De pic(s), il en est aussi question dans le Quintette à deux violoncelles de Jean-Paul Dessy, titré Orée Oraison Hors-Raison (on connaît son goût de la langue et de l’euphonie) : de grandes vagues successives, d’un engrenage d’élans toniques, surgit la trouvaille sonore, se construit un chemin où les violoncelles se complètent, contribuent comme un couple du 21ème siècle aux tâches familiales, gravissent la pente (les pentes, il y en a plus d’une) qui mène au climax où tout se tait à l’explosion, sorte de phase inverse de l’éruption volcanique – pour celle-ci, c’est au jaillissement de la lave que débute le beau, alors que pour la musique du compositeur hutois, c’est l’apaisement qui lui donne son nom et en marque la frontière, telle une invitation à s’arrêter, se retourner et le contempler.

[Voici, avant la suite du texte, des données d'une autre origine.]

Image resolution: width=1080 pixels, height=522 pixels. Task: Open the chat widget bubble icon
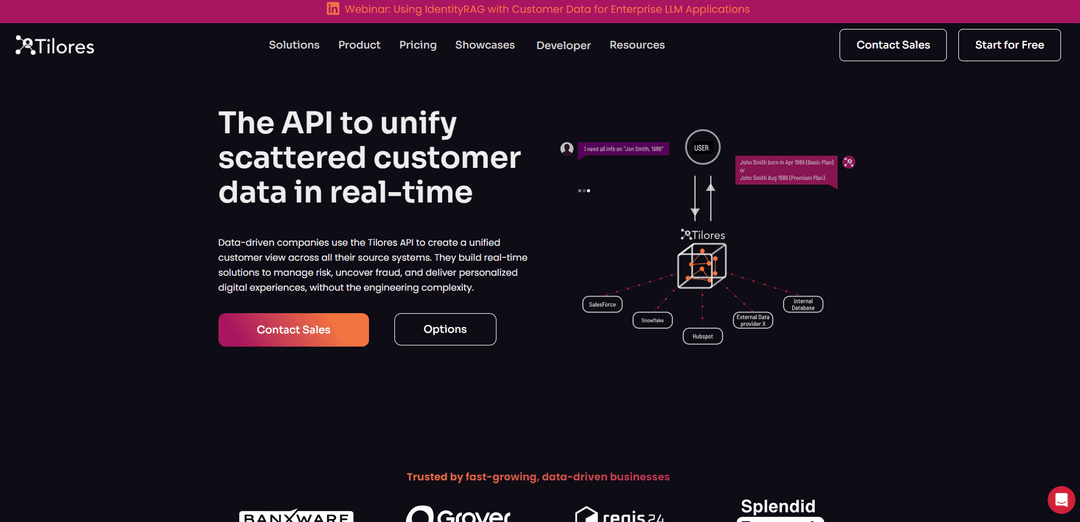tap(1061, 499)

Alors même que l’écriture des trois pièces de l’avant-entracte s’étale sur un quart de siècle, ce processus par lames d’énergie revient et forme, pour Antoine Maisonhaute du Quatuor Tana, une marque idiosyncrasique, une signature sous-jacente : le Quatuor N°1 (Tuo Qua Tuor) est la première commande de l’ensemble, partition créée en 2008 aux Rencontres musicales ProQuartet en Seine-et-Marne, point de départ d’un travail dans un répertoire contemporain ; elle est aussi celle qu’il a le plus jouée, implantée maintenant sous la peau au bout des doigts des quatre musiciens, dans ses passages techniquement difficiles comme dans ceux où violons et alto dressent l’oreille à l’écoute du violoncelle – et nous de notre espace vital.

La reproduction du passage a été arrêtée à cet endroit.